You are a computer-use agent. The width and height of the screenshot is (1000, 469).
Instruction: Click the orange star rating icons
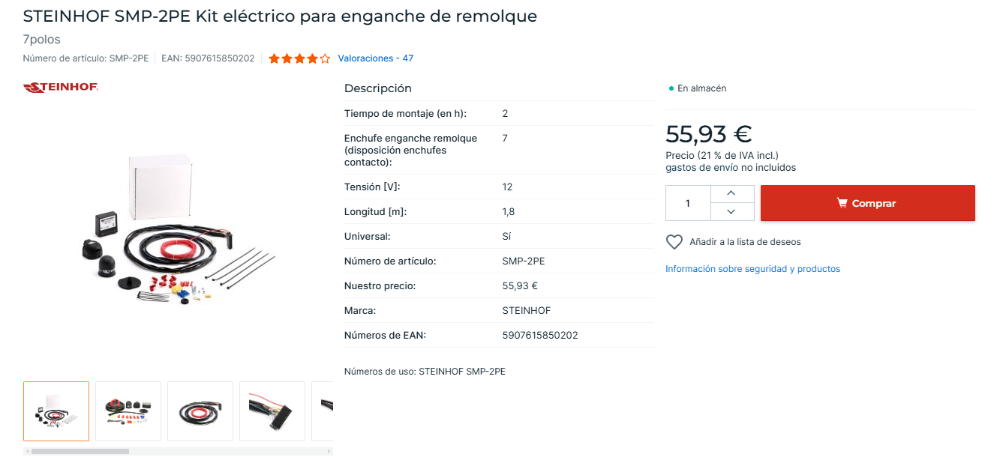[x=298, y=59]
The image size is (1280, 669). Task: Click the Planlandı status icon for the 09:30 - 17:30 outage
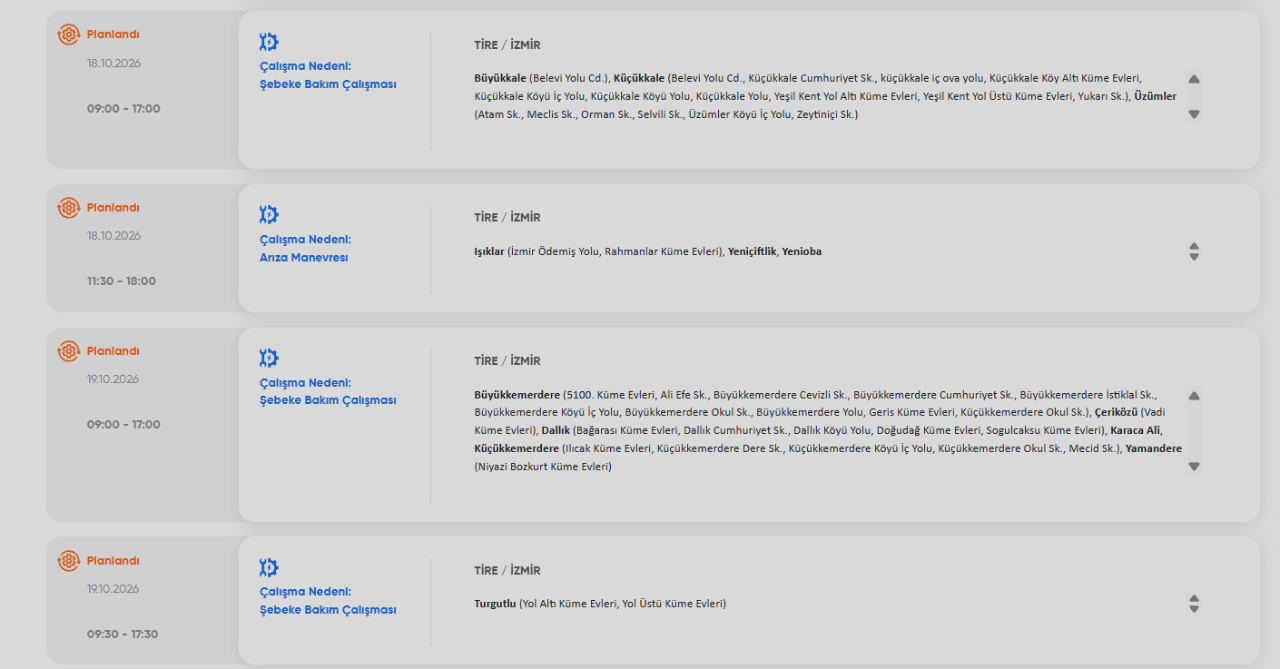(x=68, y=561)
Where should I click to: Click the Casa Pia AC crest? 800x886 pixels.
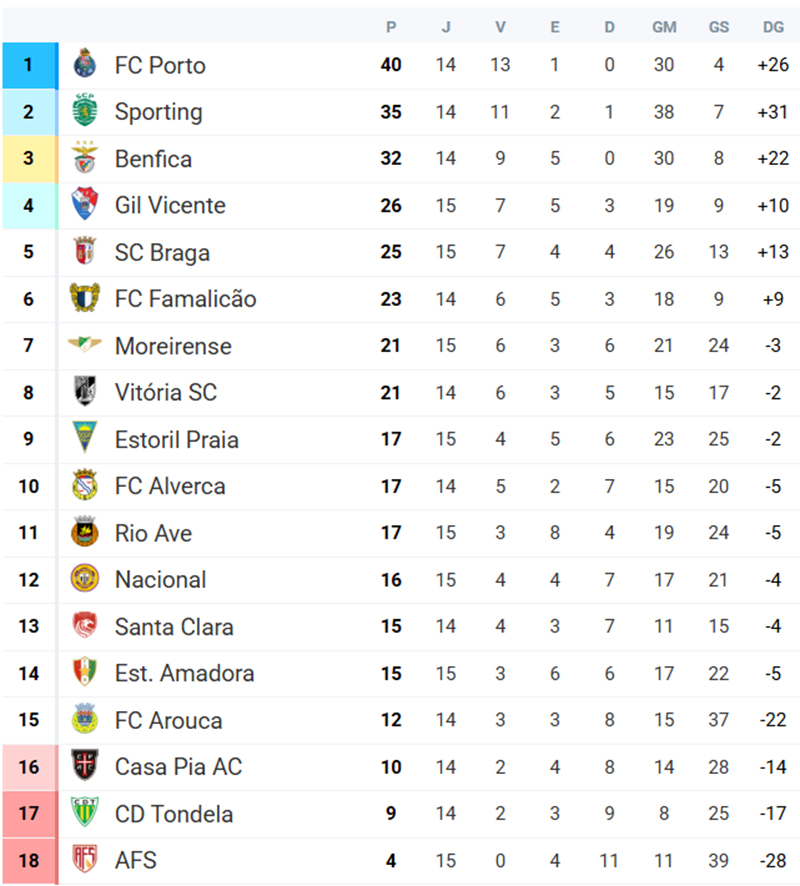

---

#### [PROBLEM REQUIREMENTS]
Write the material out again exactly as it appears, dropping the pictures.

#### [EXERCISE RESPONSE]
You are a computer-use agent. The width and height of the screenshot is (1000, 469).
Instruction: Click the orange star rating icons
[x=298, y=59]
The image size is (1280, 669). Task: Click the Planlandı status icon for the 09:30 - 17:30 outage
(x=68, y=561)
Where should I click to: Click the Casa Pia AC crest? 800x886 pixels.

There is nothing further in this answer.